Atropos, the one who held the shears. Who determined when the end came.
Homunculii had only one weakness. Shadows were chased away by the light. They could not stand up to the original person. But that was more than just literally, and nobody seemed to realize that. If the alchemist who created them denied them, turned them away and didn't allow them to be who they were created to be...
That was a pain humans would never know.
Sloth kept her face carefully neutral, cold and apathetic despite the way her heart cried and pounded loudly her chest, desperately longing to be reunited with her son. He'd created her, her Clotho, to be his mother, and her heart knew him, before her mind could even register more than images and ideas rather than words and thoughts, and her heart had suffered watching her son screaming and in pain and then taken away before her.

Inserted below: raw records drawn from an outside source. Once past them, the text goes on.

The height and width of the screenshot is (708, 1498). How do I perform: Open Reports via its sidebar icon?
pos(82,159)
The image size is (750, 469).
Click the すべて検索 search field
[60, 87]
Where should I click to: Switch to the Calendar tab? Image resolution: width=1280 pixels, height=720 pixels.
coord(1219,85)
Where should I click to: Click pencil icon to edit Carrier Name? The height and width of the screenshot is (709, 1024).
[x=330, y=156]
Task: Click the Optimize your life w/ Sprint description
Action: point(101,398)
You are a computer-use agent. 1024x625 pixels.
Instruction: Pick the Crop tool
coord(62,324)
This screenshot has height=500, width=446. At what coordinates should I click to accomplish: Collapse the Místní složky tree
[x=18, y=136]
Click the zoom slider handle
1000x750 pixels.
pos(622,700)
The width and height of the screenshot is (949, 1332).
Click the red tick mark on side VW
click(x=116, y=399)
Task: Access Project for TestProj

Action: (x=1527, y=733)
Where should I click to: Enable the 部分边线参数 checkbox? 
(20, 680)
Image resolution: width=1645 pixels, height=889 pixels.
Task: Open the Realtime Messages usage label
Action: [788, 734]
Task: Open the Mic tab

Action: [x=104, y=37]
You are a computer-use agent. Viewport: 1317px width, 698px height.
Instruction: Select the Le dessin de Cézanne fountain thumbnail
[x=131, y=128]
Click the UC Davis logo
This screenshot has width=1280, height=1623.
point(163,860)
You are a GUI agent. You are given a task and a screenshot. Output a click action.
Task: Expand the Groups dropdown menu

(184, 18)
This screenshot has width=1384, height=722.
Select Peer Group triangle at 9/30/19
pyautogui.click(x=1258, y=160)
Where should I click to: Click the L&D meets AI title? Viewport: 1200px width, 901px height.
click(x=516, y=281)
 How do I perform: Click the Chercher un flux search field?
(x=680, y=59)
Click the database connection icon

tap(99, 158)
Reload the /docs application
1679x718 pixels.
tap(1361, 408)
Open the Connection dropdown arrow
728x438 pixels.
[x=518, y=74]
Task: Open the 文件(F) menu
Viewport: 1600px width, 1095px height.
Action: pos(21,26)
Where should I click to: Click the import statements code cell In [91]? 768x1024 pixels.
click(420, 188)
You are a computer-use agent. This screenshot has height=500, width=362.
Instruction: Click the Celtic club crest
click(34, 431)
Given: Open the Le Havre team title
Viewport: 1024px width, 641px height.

She'd tried to reach him, tried to comfort him, to bind his wounds and dry his eyes but she hadn't been able to move, still not complete, still not fully formed, and in that helpless state, she'd watched him nearly die, and then get taken away from her, taken out of her grasp by a stranger who'd entered her house and taken her only child left to her.
She hadn't seen her son since that day.
All she could do for now was wait quietly, patiently, in the ranks of the military, watching him from somewhere distant, through reports and rumors, as he drove himself further and further into that abyss, hurting and desperate and alone.
And it broke her heart.
"Yes, sir."
She would be stepping back out, to pretend to be working on filing something in the outer office, standing where her back would be to Edward. She couldn't be seen by him yet, he might fall apart, panic, run. He was unstable, even Sloth knew that, from looking over the reports on his activities. If he saw her before Bradley could ease him into the waters, she might lose him. They all might lose their chance at regaining their humanity, a humanity she was certain that Edward help them obtain.
"And what will you do if he rejects you?" Bradley asked, and she knew what answer he was fishing for. He was making sure that Dante's promises of humanity would keep her at Dante's side, should Edward decide to deny her the motherhood he'd created her for.
She bowed her head. "I will continue to seek my humanity."
She truly wondered if any promise to become human and regain Trisha Elric's soul would be enough to keep her from self-destructing from the pain of rejection.
Until she saw Edward Elric again, Sloth was in limbo, walking on a razor's edge, trapped somewhere between promised life and the death she'd been pulled from. Until then, she was waiting. Waiting to see if he would accept her as a mother, even if she were not truly the deceased Trisha Elric, waiting to see what he'd measured her thread, if he would pull out the abhorred shears and cut her off, leaving her in a dark sort of living death, a suspended animation, a walking corpse unable to be anybody but who she was denied the name of.